Before writing any email on Joseph's behalf, do all of this first — no exceptions:
1. Pull sent mail history with that recipient (from:joseph.bowens@skyrun.com to:[email]) and read actual messages to absorb his voice, cadence, and what's already been said
2. Read the full inbound thread — not just the snippet, the full body of every message
3. Read any documents in play — don't speculate about what they contain, open and read them
4. Read relevant transcripts — if there's a meeting in context, read it before writing
5. Only then write — with specific details from the above, not generic structure
Why: Joseph was frustrated that drafts read like "an AI agent just puked words on the page that were generic and kinda not relevant." The root cause was drafting off summaries and assumptions instead of the actual source material.
Voice patterns observed from actual sent mail to Rachel:
- Opens with "Hey Rachel," (warm, casual — not "Hi Rachel," and not just "Rachel,")
- Short declarative sentences, no padding
- Conversational asks embedded in paragraphs — not bulleted question lists
- Specific proper nouns and details (names, addresses, dollar amounts, dates)
- "Here's where my head is at" / "Want to make sure we keep that energy going" / "Ring a bell?" — his natural phrasing
- Closes with "Anything I'm missing?" or "Let me know your thoughts" — not formal sign-offs
- Signs "— Joseph" internally, no title block
- Bullets only when genuinely listing multiple discrete items; prefers paragraphs for connected thoughts
How to apply: Every draft, no matter how simple, starts with pulling real emails. If context isn't there yet, get it before writing — not after.
⛔ HARDWIRED 2026-05-08 — VOICE LINTER GATE (mandatory)
After the Trevor Pyle draft (Gmail id 19dfe060b5bea9b6, 2026-05-06) was rejected by Joseph as "super AI generated and not at all in my authentic voice," every draft now must pass voice_check.py before save/send.
Required workflow:
1. Pull sent history + transcripts (existing rule)
2. Compose the draft
3. Pipe the body through ~/Library/Application Support/SkyRun/voice_check.py
4. If REJECT (exit 1) → fix and re-run before saving
5. If WARN → review each warning before saving
6. Only when CLEAN (exit 0) → create the Gmail draft
The Trevor draft (canonical "what NOT to write"):
- Numbered list of "things I can do" (
1. Send you a stabilized revenue projection... 2. Walk you through the agreement...) - "single point of contact going forward"

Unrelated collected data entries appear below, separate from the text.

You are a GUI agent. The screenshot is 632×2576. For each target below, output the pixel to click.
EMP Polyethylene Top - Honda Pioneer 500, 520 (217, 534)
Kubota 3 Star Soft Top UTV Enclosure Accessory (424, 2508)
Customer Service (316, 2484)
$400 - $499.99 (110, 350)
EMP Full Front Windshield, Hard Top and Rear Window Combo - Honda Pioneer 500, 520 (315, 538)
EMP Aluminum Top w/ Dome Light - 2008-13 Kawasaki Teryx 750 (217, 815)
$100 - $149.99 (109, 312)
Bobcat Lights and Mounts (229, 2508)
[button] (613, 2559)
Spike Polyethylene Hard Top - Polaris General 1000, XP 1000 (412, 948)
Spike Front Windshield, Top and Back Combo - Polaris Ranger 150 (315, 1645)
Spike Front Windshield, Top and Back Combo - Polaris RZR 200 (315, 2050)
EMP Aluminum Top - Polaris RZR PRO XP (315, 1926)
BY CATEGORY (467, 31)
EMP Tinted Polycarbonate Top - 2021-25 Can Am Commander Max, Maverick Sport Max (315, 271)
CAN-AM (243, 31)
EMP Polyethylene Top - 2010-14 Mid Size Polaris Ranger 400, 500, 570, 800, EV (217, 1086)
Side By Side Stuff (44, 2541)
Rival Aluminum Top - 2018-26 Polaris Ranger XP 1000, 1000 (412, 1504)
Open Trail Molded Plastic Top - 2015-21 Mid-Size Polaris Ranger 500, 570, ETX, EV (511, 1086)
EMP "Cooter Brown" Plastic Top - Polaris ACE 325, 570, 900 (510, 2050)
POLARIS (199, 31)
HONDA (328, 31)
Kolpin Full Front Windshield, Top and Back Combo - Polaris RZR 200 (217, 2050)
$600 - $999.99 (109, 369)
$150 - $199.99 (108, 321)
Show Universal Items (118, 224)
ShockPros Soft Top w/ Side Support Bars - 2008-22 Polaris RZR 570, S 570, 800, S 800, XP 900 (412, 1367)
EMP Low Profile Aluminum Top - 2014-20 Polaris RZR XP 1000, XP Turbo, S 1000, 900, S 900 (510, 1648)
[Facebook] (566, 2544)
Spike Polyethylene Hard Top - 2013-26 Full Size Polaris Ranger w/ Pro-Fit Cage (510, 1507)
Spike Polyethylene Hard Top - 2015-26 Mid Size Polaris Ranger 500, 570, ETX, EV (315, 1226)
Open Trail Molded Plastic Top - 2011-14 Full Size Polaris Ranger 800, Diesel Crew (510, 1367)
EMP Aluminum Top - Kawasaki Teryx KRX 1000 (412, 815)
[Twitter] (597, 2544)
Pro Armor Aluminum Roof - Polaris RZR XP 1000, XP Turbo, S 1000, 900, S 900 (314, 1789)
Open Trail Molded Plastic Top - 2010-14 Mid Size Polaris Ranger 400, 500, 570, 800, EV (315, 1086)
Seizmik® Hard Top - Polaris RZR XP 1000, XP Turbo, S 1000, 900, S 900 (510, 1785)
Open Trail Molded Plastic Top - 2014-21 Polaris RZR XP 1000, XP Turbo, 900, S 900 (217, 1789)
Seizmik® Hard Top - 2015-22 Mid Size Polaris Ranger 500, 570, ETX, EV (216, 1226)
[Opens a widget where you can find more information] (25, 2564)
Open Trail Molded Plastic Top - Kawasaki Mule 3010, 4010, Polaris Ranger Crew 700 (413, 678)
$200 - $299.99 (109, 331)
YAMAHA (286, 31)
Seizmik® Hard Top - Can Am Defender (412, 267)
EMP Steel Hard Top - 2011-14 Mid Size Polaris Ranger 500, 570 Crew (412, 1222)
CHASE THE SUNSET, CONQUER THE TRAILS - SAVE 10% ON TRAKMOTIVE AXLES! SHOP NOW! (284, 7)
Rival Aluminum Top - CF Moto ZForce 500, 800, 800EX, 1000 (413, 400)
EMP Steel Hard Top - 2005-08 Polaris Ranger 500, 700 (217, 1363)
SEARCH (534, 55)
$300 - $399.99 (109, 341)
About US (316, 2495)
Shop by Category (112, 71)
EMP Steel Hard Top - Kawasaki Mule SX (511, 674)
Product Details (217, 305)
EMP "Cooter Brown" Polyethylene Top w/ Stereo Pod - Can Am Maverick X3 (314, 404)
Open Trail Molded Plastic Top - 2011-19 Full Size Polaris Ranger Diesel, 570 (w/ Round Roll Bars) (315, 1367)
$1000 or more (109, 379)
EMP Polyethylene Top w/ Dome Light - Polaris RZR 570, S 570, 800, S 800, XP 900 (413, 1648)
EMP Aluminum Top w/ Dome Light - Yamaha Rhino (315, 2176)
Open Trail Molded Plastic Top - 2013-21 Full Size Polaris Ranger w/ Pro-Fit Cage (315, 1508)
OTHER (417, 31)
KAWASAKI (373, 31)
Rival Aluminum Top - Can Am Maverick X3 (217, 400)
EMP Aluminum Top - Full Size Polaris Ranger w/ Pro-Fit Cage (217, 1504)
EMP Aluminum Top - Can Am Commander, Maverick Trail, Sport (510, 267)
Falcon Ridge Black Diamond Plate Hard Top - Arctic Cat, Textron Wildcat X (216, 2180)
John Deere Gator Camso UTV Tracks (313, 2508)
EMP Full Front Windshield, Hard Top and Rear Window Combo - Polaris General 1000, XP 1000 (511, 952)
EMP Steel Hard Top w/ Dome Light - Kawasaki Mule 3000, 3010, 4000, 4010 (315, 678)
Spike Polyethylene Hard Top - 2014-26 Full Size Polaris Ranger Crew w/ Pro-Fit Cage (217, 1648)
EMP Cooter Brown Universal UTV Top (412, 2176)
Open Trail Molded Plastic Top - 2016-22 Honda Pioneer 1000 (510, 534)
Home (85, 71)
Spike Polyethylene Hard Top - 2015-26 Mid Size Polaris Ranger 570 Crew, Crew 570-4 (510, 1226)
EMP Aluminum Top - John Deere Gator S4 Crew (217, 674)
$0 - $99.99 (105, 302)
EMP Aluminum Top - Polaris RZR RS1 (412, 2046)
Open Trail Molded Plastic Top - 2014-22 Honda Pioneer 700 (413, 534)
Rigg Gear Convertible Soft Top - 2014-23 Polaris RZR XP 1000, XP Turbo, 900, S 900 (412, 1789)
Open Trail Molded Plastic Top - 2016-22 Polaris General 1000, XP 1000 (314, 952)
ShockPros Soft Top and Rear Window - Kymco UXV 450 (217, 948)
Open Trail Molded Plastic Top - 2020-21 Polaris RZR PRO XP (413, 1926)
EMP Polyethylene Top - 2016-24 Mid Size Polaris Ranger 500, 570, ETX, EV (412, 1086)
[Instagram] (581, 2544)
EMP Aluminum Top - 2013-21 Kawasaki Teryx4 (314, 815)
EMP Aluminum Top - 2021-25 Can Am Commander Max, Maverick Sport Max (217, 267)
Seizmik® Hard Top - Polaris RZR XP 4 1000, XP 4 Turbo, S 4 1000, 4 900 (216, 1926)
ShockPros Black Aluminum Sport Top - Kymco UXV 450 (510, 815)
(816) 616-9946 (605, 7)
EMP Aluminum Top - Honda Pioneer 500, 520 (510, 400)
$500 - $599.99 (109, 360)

- "stabilized revenue projection ... real numbers to weigh against any other quotes you've gotten"
- "Whichever (or both) is useful, let me know"
- "I'll keep it tight"
- 5 em-dashes in 154 words (3.2 per 100w density — well above the 2 cap)
- Stale signature ("Winter Park, Colorado" — should be "Grand County, Colorado")
- Zero personal callback (no detail from Trevor's actual context)
The Kina email (canonical voice that PASSES):
- Specific personal callback: "Hope the bunk-bed mattress made it from Silverthorne."
- Long flowing paragraphs threaded with proper-noun details (welcome book, Tabernash honey, Fraser Valley moose, friend's spices from Morrison)
- "Two thoughts that came up on my side after the call, neither urgent, both for you to use however helps:" — followed by PROSE, not bullets
- Recommendation with conviction: "Either works — I lean toward open-with-guardrails because…"
- Open-ended close: "Whenever you're up here next, I'd love to come by"
- 119 words, 2 em-dashes — passes linter
Anti-pattern blacklist: see reference_voice_anti_patterns.md for the full list of phrases + structures that auto-REJECT.